The records =>
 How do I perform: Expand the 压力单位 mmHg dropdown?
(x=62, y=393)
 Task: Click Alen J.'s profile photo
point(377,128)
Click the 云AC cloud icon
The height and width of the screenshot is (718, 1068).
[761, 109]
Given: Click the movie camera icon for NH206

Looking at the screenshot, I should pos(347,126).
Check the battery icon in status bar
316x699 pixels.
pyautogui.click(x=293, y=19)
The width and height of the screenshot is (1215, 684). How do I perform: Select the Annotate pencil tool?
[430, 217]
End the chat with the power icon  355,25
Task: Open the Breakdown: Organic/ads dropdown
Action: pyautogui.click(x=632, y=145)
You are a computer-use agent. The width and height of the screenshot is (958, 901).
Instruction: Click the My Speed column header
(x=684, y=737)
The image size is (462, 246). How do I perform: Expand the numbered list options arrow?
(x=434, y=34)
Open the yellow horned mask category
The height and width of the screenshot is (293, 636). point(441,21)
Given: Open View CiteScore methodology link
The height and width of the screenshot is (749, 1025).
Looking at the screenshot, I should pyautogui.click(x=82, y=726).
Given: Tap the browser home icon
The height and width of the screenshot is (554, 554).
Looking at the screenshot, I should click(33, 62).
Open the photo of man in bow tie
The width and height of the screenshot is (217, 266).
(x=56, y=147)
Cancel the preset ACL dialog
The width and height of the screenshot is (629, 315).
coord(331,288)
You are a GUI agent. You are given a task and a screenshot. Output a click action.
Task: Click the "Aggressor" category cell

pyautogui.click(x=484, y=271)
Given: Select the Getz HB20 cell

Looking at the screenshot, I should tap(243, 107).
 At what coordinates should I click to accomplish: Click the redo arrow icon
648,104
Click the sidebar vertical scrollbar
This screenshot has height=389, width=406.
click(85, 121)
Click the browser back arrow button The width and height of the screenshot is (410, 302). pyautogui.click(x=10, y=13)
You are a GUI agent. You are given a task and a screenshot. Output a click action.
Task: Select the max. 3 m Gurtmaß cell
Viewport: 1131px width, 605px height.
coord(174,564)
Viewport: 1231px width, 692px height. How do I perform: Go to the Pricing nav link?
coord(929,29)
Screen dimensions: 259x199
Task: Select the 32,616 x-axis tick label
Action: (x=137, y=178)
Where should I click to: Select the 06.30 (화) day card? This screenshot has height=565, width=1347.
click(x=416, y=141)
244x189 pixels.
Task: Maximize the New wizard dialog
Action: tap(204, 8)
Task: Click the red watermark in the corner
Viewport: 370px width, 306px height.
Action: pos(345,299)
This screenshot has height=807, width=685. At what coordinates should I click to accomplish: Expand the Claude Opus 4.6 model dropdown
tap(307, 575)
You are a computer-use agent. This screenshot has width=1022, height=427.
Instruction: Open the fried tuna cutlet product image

Exercise => Please rewrite all of the records above, replacing every "Viewport" with "Display" and leaving everything else unchanged.

Response for this exercise =>
 How do I perform: Expand the 压力单位 mmHg dropdown?
(x=62, y=393)
 Task: Click Alen J.'s profile photo
point(377,128)
Click the 云AC cloud icon
The height and width of the screenshot is (718, 1068).
[761, 109]
Given: Click the movie camera icon for NH206

Looking at the screenshot, I should pos(347,126).
Check the battery icon in status bar
316x699 pixels.
pyautogui.click(x=293, y=19)
The width and height of the screenshot is (1215, 684). How do I perform: Select the Annotate pencil tool?
[430, 217]
End the chat with the power icon  355,25
Task: Open the Breakdown: Organic/ads dropdown
Action: pyautogui.click(x=632, y=145)
You are a computer-use agent. The width and height of the screenshot is (958, 901).
Instruction: Click the My Speed column header
(x=684, y=737)
The image size is (462, 246). How do I perform: Expand the numbered list options arrow?
(x=434, y=34)
Open the yellow horned mask category
The height and width of the screenshot is (293, 636). point(441,21)
Given: Open View CiteScore methodology link
The height and width of the screenshot is (749, 1025).
Looking at the screenshot, I should pyautogui.click(x=82, y=726).
Given: Tap the browser home icon
The height and width of the screenshot is (554, 554).
Looking at the screenshot, I should click(33, 62).
Open the photo of man in bow tie
The width and height of the screenshot is (217, 266).
(x=56, y=147)
Cancel the preset ACL dialog
The width and height of the screenshot is (629, 315).
coord(331,288)
You are a GUI agent. You are given a task and a screenshot. Output a click action.
Task: Click the "Aggressor" category cell

pyautogui.click(x=484, y=271)
Given: Select the Getz HB20 cell

Looking at the screenshot, I should tap(243, 107).
 At what coordinates should I click to accomplish: Click the redo arrow icon
648,104
Click the sidebar vertical scrollbar
This screenshot has height=389, width=406.
click(85, 121)
Click the browser back arrow button The width and height of the screenshot is (410, 302). pyautogui.click(x=10, y=13)
You are a GUI agent. You are given a task and a screenshot. Output a click action.
Task: Select the max. 3 m Gurtmaß cell
Display: 1131px width, 605px height.
coord(174,564)
Display: 1231px width, 692px height. How do I perform: Go to the Pricing nav link?
coord(929,29)
Screen dimensions: 259x199
Task: Select the 32,616 x-axis tick label
Action: (x=137, y=178)
Where should I click to: Select the 06.30 (화) day card? This screenshot has height=565, width=1347.
click(x=416, y=141)
244x189 pixels.
Task: Maximize the New wizard dialog
Action: tap(204, 8)
Task: Click the red watermark in the corner
Display: 370px width, 306px height.
Action: pos(345,299)
This screenshot has height=807, width=685. At what coordinates should I click to accomplish: Expand the Claude Opus 4.6 model dropdown
tap(307, 575)
You are a computer-use agent. This screenshot has width=1022, height=427.
Instruction: Open the fried tuna cutlet product image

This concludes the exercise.